• [PROBLEM]
Return, exactly and with nothing added, the line with "You are a computer-use" together with all lines after it through the end of the data below. No pictures belong in the copy.

Records contained in a dataset
┄┄┄┄┄┄┄┄┄┄

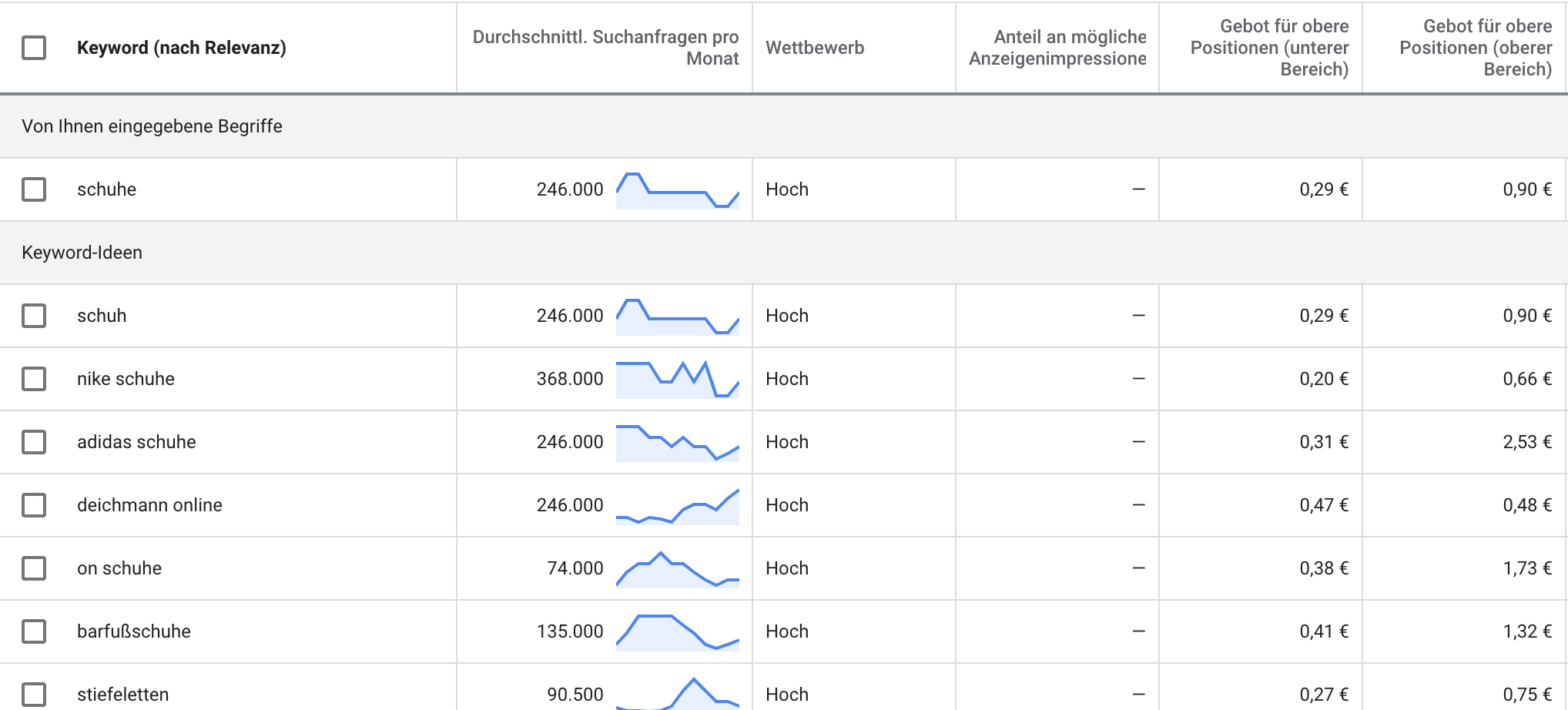Click the schuh keyword trend chart
This screenshot has width=1568, height=710.
click(x=678, y=316)
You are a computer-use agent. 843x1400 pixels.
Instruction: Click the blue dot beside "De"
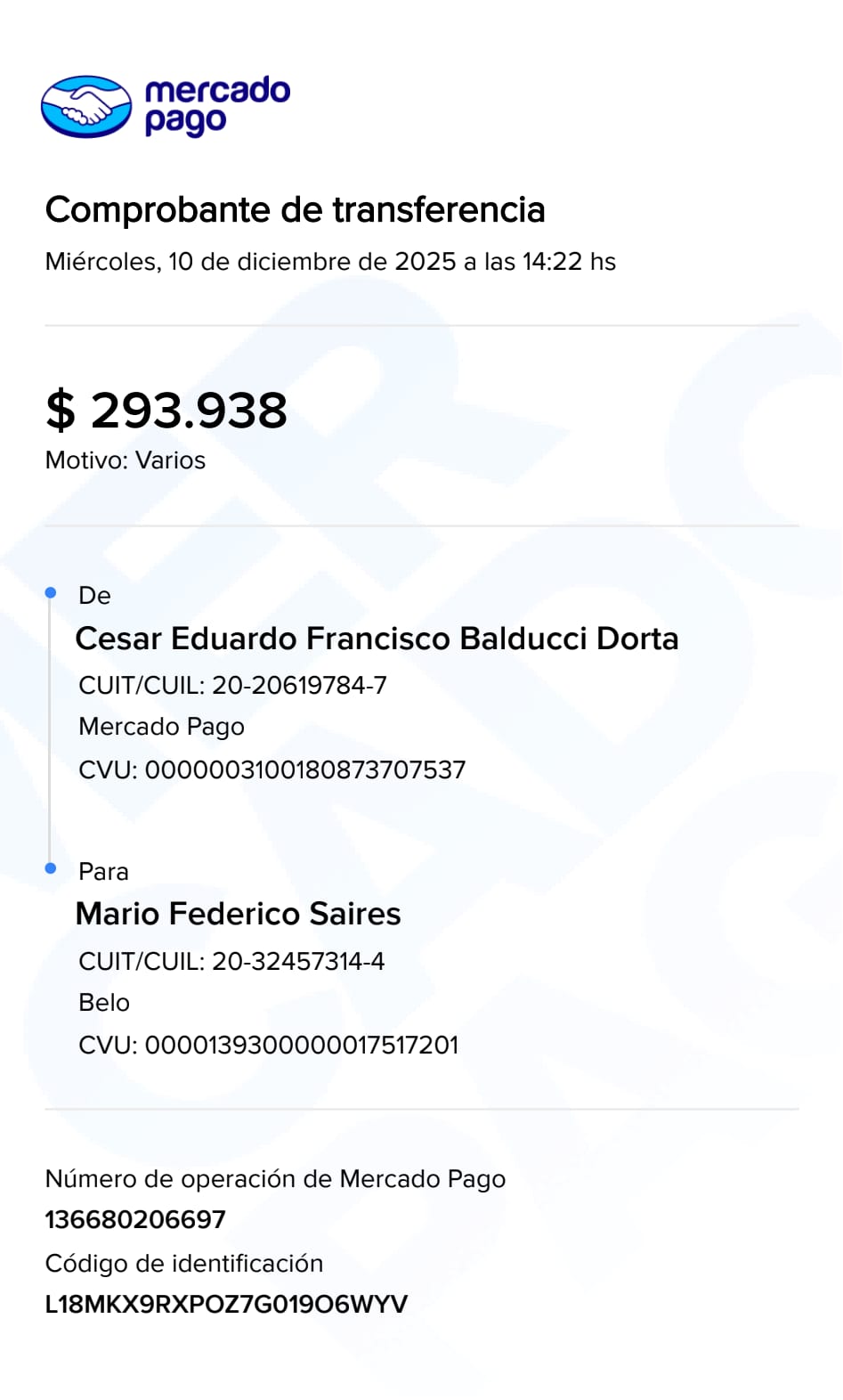pyautogui.click(x=51, y=592)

┄┄┄┄┄┄┄┄┄┄

• [RESPONSE BOX]
You are a computer-use agent. 843x1400 pixels.
Instruction: Click the blue dot beside "De"
pyautogui.click(x=51, y=592)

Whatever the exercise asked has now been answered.